## Given exercise
Copy out the data below exactly, from the line containing "This screenshot has width=825, height=575." through the line containing "[1038, 459]", both ends included, and nothing else.

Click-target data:

****************

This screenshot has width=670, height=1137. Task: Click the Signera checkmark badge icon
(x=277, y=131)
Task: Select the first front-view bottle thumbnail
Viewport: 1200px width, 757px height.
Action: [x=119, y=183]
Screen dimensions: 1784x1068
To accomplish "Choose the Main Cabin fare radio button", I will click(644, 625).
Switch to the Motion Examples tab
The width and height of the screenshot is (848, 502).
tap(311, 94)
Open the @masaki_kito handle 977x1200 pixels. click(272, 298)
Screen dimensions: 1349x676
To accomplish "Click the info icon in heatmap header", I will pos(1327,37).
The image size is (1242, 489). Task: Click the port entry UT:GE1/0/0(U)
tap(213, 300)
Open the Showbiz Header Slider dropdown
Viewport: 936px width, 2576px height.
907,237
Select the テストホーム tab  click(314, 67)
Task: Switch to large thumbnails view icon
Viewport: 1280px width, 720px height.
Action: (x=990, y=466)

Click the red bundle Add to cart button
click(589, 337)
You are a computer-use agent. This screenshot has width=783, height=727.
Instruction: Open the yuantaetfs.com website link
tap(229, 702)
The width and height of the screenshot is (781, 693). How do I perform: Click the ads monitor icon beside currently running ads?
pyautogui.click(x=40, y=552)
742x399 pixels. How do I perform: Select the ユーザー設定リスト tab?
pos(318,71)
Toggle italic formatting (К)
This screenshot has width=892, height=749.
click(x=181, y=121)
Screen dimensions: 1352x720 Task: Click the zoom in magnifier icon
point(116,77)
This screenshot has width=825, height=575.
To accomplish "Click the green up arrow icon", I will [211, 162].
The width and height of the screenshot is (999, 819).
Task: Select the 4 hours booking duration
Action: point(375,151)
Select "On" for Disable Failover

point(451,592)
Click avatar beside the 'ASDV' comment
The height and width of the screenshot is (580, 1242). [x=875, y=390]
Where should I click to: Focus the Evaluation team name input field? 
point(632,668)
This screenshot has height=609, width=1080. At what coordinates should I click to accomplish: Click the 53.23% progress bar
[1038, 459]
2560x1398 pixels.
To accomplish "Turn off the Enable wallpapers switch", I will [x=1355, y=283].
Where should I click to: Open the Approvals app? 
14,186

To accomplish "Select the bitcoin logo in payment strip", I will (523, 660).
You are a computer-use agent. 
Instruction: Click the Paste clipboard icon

****************

## Solution below
This screenshot has width=825, height=575.
To accomplish "Click the green up arrow icon", I will [211, 162].
The width and height of the screenshot is (999, 819).
Task: Select the 4 hours booking duration
Action: point(375,151)
Select "On" for Disable Failover

point(451,592)
Click avatar beside the 'ASDV' comment
The height and width of the screenshot is (580, 1242). [x=875, y=390]
Where should I click to: Focus the Evaluation team name input field? 
point(632,668)
This screenshot has height=609, width=1080. At what coordinates should I click to accomplish: Click the 53.23% progress bar
[1038, 459]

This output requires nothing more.